オレキシンは神経ペプチドの一種で、脳内での情報伝達に関わっています。
ユニークな発見の過程
オレキシンは日本人研究グループが発見し1998年Cellに発表されました。
その発見手法はこれまでとは真逆と言えるユニークなものでした。
オレキシンのような情報伝達物質は、自身が結合する受容体なくしては働きません。情報伝達物質と受容体は対になっていて、例えば有名なドパミンもドパミン受容体という特定の受容体にのみ結合します(細かい部分では例外もあるのですがここでは触れません)。
これまで発見されている情報伝達物質は物質自体が先に発見されており、対応する受容体は後から探すことで見つかっています。
ところが近年のゲノム解析技術の進歩により、ゲノムから受容体らしき配列を直接見つけられるようになりました。

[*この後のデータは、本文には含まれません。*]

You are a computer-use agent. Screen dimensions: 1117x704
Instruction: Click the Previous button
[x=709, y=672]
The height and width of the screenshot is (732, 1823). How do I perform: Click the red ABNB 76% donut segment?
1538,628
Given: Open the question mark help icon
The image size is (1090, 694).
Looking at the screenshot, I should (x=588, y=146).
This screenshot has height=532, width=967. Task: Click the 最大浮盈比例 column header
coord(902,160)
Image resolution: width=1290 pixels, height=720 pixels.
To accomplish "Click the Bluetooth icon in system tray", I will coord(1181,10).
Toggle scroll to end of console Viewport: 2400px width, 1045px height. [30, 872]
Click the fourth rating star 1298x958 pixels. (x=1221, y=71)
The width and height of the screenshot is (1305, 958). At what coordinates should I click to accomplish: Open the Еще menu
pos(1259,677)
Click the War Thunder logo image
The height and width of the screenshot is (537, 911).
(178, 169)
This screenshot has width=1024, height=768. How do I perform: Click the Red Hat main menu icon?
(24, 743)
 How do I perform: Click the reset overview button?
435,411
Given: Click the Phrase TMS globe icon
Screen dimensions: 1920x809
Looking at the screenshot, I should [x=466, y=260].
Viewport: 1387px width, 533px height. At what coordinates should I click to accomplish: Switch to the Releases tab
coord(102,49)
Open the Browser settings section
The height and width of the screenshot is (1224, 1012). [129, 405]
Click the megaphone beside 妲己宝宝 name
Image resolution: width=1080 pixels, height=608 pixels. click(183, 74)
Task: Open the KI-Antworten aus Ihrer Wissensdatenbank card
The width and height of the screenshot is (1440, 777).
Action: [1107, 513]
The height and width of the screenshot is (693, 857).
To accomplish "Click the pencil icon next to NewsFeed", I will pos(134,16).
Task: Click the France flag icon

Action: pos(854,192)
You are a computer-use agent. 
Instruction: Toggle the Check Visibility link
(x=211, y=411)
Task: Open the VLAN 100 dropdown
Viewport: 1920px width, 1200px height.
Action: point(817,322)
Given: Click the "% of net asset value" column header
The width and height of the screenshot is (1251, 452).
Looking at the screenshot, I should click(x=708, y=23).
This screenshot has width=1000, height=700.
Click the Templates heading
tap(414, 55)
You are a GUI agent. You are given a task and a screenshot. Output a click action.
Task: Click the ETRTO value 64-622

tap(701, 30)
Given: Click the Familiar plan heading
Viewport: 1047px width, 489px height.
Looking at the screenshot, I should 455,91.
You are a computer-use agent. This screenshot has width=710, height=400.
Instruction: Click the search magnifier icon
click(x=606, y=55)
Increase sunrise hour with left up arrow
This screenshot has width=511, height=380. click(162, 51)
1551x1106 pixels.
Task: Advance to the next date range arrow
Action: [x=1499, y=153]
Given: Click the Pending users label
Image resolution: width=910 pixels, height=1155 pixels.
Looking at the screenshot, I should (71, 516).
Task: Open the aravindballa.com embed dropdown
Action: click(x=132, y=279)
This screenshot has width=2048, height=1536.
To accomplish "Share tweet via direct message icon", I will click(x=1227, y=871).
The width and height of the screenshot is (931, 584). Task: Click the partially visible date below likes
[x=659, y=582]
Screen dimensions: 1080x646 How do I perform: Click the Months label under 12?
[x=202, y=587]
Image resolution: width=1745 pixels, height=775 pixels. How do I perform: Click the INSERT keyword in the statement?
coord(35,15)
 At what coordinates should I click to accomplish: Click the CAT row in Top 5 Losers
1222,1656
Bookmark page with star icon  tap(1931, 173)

これらの受容体は現在では整理され、データベース化されています。
このような受容体には、受容体に対応する情報伝達物質がまだ見つかっていないものも含まれています。
このような受容体はオーファン受容体と呼ばれます。
オーファン受容体は分子構造から先に見つかることから、その機能がわからないというのも特徴です。
オレキシンは対応するオーファン受容体に対する情報伝達物質を探すことで発見されました。
その機能については後からわかっていくことになります。
オレキシンとオレキシン受容体の機能
オレキシンをラットの脳内に投与すると摂食量が上がることから、当初は食欲に関与する物質として研究されましたが、その後オレキシン受容体の機能を壊すとナルコレプシーが発症することが動物実験などでわかり、覚醒-睡眠に関与していることがわかりました。
さらに研究が進むことにより、オレキシン系は覚醒を安定化させる、覚醒を維持するといった機能を司ることがわかってきています。
ですがオレキシン授受容体は脳全体に分散しており、部位による機能の差などはまだわかっていません。今後まだまだ新しい発見がありそうです。